Dykes arrived in Bradenton by way of Garmisch ( Germany), Paris, London and a final fling at the poker table in the men's bar of Philadelphia's Bala Golf Club. He had been abroad helping conduct baseball clinics for the Air Force; he had been at the poker table at Bala almost every other waking hour during the winter, a pleasurable and sometimes profitable activity that he considered to be well worth the 35-mile round-trip drive from his home.
Locker room atmosphere, at golf clubs and ball parks, thick with his own cigar smoke and heavy-handed masculine humor, suits Dykes at age 65 as well as it did when he became the bush-league property of the Philadelphia Athletics in 1916. One day recently, just before leaving for Florida, he showed up at his club with a guest and introduced him around as a man from the FBI. There was no reason for anyone to doubt the visitor's identity and he was received respectfully. Dykes posted him behind a poker-playing fellow member, Mike Tierno, with instructions to stare steadily at Tierno for a time and then ask him, "Sir, do you keep a record of your winnings at cards?" This had the effect of completely unnerving Mr. Tierno, who cried out, "I never win!" as he threw in his hand and rushed to the bar to compose himself.

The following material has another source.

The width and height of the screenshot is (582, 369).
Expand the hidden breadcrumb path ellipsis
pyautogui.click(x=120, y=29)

That same afternoon, Bing Miller, the great outfielder of the old A's, dropped in and pulled a chair up to the poker table. He had brought Dykes a hat, a duplicate of his own, which Jimmie had admired while lunching at The Tavern in nearby Bala-Cynwyd. Bing puts in three or four hours a day there, acting as greeter and glad-hander for the proprietor, Jack Everhart.

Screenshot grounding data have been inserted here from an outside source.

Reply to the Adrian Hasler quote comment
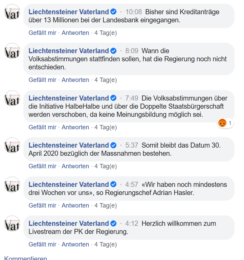 click(75, 205)
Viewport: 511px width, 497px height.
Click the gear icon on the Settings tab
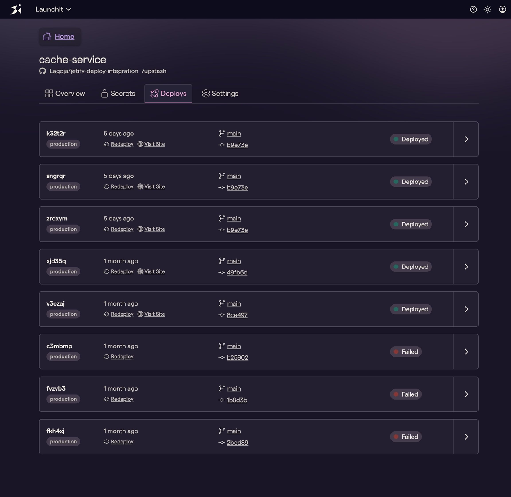206,93
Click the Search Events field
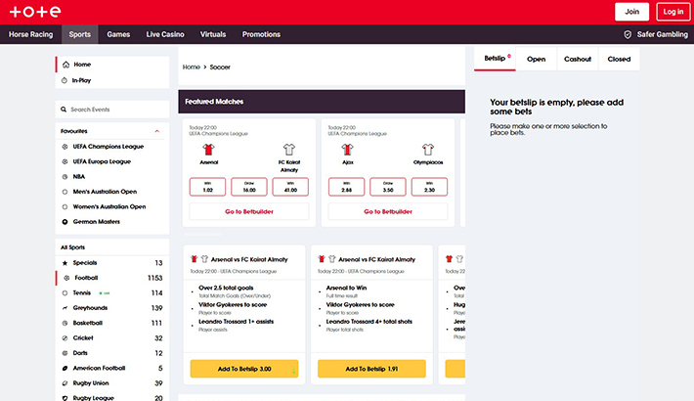The image size is (694, 401). 112,110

"Would you say, Bing," asked a club member, "that Jimmie here was the greatest infielder in baseball when he was in his prime?"

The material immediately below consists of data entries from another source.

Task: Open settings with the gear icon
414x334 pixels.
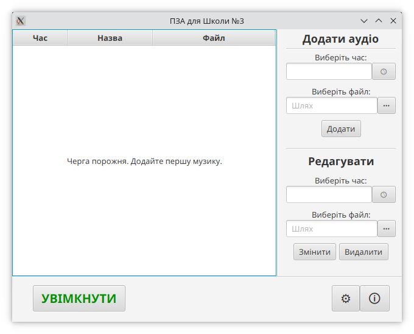Action: click(x=346, y=299)
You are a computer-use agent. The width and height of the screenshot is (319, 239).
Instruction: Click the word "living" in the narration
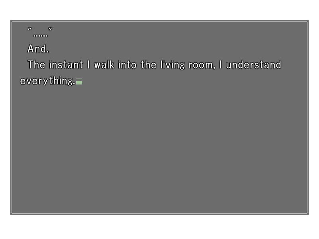coord(172,65)
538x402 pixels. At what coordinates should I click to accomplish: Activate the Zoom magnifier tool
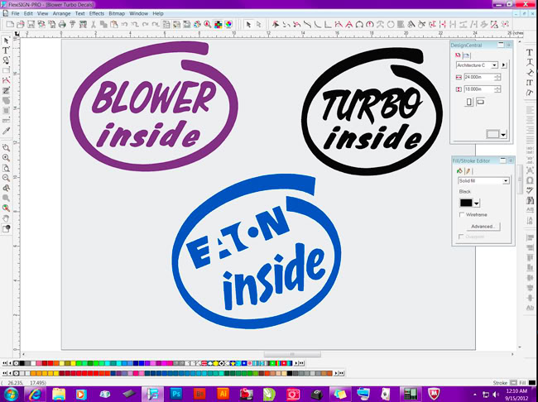coord(6,157)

"Why," said Bing, speaking slowly and choosing his words carefully, "I'd say that in his prime, at his peak, during his best days with the Athletics, Jimmie Dykes was the worst infielder of all time. The only way he could field a ball was to knock it down with his chest."
The interrogator nodded solemnly. "Am I to infer, then," he said, taking a sip from his glass, "that Dykes's great reputation in baseball stems from his cunning as a manager, his mastery of baseball strategy, the lightning-fast workings of his steel-trap mind?"
"As a manager," said Bing, "Dykes established a new low. He was so bad that Mr. William O. DeWitt of the Detroit Tigers went to Mr. Frank Lane of the Cleveland Indians and got down on his knees and begged Mr. Lane to take Dykes off his hands. Mr. Lane can't stand tears and so, as you know, he swapped Joe Gordon for Dykes. It was the only time in baseball history that a manager got bad enough to be traded."
Dykes puffed on his cigar butt and drew another cigar from his pocket to light from it.